New installation NIC and networking confusion.

jrodgers

Cadet
Joined
Nov 1, 2021
Messages
4
Hi.
I have installed TrueNAS 12.0-U6 and have had it working for several weeks on a Supermicro server. The server has 4 Intel integrated NIC cards in it. Last Friday, I got the bright idea that I would separate the NIC interfaces to a setup like this:

igb0 Mgmt VLAN 10 on the 192.168.10.x/25 subnet
ibg1 unused
ibg2-3 as a LAG group using LACP for aggregation on VLAN 20 to talk to the other servers and accept general storage traffic on the 192.168.20.x/25 subnet.

I thought that seemed reasonable and simple to do. TrueNAS is confirmed to be working with the NIC cards and can communicate on all of them and get either static or DHCP addressing, depending on what I tried.

The problem occurs when I try to make any changes through the GUI. I lose comms to the box and cannot regain control of it to fix it. Sometimes, if I make a small change, I can get it to revert changes and recover. On other instances, I have completely reinstalled to get back to a known working starting point.

For some reason when I plug a KVM into the server, I cannot get the serial interface on the screen, even if I enable it in the GUI before hand.
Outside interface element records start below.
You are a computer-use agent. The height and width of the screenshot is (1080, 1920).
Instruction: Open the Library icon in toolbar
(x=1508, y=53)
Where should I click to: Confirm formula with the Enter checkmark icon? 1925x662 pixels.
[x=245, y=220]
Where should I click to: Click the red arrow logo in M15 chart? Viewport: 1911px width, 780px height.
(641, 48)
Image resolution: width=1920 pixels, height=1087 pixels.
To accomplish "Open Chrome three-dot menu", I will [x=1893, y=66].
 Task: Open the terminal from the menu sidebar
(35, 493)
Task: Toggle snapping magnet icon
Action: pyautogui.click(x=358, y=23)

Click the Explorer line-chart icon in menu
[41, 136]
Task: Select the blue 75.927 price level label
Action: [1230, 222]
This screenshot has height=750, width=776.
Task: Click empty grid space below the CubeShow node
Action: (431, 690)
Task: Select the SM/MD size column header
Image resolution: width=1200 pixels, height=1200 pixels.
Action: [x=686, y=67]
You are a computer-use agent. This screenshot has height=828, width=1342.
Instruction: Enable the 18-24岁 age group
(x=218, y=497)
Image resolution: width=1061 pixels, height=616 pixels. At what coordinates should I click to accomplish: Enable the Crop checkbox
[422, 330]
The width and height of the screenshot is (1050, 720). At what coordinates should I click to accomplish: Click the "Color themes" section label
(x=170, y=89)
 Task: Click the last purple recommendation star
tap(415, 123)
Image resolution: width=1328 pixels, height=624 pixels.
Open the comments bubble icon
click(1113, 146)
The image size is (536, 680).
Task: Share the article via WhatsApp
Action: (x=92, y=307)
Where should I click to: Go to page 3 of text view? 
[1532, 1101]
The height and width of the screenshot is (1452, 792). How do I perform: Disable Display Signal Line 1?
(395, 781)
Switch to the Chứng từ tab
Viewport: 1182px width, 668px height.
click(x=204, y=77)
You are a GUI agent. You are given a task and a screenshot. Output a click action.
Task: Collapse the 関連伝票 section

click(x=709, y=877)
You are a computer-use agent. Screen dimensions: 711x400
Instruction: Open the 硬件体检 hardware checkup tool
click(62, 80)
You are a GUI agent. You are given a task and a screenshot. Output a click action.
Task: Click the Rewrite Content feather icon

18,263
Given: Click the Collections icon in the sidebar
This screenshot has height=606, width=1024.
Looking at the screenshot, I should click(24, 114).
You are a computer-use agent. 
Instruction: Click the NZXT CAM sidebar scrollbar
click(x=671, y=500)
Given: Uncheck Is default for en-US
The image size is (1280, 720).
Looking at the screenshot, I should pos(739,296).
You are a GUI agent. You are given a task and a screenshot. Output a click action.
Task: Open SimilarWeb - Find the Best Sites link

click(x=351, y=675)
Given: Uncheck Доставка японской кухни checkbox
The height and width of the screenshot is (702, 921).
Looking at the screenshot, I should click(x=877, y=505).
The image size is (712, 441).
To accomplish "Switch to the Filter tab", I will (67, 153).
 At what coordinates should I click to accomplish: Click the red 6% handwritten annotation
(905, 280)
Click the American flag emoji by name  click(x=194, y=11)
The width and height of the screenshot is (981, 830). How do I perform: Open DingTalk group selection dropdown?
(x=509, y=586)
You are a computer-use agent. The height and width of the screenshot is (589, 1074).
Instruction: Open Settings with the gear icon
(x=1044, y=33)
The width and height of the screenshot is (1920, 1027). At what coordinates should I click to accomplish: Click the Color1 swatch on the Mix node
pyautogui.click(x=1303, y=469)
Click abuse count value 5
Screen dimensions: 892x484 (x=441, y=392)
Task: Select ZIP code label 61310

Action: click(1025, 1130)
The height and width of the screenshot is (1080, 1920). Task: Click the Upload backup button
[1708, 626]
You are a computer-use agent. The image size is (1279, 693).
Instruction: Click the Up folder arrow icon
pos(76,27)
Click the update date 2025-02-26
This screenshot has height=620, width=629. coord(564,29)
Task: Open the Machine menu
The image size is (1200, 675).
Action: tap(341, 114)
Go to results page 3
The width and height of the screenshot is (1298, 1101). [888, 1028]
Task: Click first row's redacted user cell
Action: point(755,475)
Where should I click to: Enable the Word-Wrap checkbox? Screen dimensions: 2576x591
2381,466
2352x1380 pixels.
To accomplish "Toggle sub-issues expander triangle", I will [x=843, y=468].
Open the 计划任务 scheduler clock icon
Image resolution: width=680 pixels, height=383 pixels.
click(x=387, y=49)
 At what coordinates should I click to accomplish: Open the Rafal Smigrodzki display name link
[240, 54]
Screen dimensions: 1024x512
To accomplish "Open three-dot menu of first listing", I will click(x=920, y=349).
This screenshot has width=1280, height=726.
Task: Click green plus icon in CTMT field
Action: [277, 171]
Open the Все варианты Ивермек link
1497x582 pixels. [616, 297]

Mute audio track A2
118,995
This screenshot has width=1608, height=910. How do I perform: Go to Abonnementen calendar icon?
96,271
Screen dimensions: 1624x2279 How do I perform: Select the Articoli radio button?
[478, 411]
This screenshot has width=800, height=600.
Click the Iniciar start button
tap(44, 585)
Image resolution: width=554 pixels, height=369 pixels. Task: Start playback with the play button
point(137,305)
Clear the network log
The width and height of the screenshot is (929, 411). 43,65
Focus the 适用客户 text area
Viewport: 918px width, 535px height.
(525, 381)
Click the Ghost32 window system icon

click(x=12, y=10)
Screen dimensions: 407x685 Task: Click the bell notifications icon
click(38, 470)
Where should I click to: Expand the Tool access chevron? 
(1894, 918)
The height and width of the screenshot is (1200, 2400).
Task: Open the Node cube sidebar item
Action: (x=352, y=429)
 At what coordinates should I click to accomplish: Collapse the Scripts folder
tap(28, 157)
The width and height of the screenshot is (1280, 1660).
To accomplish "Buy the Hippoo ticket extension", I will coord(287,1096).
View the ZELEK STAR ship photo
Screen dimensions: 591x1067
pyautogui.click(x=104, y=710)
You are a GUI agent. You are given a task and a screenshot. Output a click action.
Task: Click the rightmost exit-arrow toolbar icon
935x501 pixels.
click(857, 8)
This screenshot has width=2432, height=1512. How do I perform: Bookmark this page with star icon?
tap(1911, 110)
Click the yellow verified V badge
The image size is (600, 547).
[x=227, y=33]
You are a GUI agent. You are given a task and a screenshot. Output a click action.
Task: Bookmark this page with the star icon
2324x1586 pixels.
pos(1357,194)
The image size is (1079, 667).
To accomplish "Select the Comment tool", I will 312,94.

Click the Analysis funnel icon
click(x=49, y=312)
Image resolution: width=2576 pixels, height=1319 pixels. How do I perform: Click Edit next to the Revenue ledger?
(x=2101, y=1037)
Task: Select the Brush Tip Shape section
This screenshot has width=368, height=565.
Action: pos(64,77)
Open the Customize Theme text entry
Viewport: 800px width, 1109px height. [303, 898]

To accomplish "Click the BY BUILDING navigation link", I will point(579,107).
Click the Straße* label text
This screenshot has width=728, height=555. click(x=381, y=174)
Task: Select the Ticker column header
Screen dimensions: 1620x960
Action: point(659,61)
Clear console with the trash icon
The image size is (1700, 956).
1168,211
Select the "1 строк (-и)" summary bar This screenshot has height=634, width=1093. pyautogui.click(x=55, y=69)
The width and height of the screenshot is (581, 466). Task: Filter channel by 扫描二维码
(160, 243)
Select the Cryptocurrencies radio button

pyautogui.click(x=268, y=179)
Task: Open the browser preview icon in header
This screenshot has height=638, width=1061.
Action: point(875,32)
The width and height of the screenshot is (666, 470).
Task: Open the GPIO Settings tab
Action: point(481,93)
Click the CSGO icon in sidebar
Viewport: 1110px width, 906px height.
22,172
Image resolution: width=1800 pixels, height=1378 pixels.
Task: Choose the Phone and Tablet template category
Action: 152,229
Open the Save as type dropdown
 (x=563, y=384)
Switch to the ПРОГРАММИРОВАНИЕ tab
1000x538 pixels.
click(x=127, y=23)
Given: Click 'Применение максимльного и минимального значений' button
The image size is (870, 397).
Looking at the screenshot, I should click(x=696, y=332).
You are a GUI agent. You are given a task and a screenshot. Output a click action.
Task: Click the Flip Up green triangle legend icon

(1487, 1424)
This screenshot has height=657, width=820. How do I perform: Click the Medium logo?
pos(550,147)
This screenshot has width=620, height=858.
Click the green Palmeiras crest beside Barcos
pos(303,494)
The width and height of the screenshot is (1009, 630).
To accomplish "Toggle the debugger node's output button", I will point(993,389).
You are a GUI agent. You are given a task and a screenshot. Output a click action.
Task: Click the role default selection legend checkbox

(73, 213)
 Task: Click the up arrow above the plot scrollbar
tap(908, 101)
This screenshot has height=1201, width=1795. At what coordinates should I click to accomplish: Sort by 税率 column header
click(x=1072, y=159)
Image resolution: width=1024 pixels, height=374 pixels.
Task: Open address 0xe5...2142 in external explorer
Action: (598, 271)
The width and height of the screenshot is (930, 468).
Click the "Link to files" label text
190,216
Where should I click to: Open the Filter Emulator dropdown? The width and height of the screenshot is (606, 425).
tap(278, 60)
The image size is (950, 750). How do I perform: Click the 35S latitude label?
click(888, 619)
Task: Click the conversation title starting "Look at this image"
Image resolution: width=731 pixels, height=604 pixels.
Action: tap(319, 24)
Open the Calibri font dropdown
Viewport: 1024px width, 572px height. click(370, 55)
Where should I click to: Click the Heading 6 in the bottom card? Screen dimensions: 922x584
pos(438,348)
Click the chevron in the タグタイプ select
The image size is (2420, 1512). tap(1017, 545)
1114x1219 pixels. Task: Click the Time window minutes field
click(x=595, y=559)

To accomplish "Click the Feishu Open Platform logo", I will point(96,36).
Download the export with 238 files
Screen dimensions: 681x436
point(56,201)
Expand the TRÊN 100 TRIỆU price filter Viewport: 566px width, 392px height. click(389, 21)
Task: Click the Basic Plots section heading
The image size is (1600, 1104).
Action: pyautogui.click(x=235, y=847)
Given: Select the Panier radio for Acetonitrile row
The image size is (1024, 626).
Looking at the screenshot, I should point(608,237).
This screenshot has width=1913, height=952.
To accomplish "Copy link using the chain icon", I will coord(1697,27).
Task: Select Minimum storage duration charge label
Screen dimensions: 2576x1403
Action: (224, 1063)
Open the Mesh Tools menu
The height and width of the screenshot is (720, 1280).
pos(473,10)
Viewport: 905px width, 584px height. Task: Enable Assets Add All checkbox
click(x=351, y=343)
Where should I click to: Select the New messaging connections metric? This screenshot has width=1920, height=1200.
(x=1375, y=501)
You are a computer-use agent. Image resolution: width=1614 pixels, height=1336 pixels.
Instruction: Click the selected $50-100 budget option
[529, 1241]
The only way I can get to the text configuration screen is through SSH, which is fine, until I screw around with a network interface which causes the networking to reset and networking restarts and leaves me stranded without a way to talk to the box -- reinstall, reboot, something has to happen to get back in.

So, as of now, I can statically set a DHCP reservation for the VLAN 10 interface, but I cannot figure out how to make it "VLAN aware". It seems that this should be a tick box or something in the port config screen in the GUI. If I try to "add a VLAN interface" as in the documentation, then it complains that I am trying to put it on the already assigned subnet.

I can configure the LACP port aggregation in the switch and get that side working, but as soon as I try to turn it on in TrueNAS, I am locked out again, even though I should still be able to get in on igb0 mgmt VLAN 10.

Does anyone have any ideas on how to do this better? I have spent all weekend monkeying around with this and I am out of ideas as to what to try next.
 

Patrick M. Hausen

Hall of Famer
Joined
Nov 25, 2013
Messages
7,776
You need to remove the ip address from the physical interface first, then assign it to the newly created VLAN interface. That's what the separate "test" and "save" stages are for, so you won't lock yourself out.
After clicking "test" quickly reconfigure your switch so the port connected to igb0 now carries VLAN 10 tagged, reload the page, click "save" if that worked.
If not the TrueNAS will revert the network settings to the state they were in before.
 

jrodgers

Cadet
Joined
Nov 1, 2021
Messages
4
Thanks, I will give that a try later this evening when I get home.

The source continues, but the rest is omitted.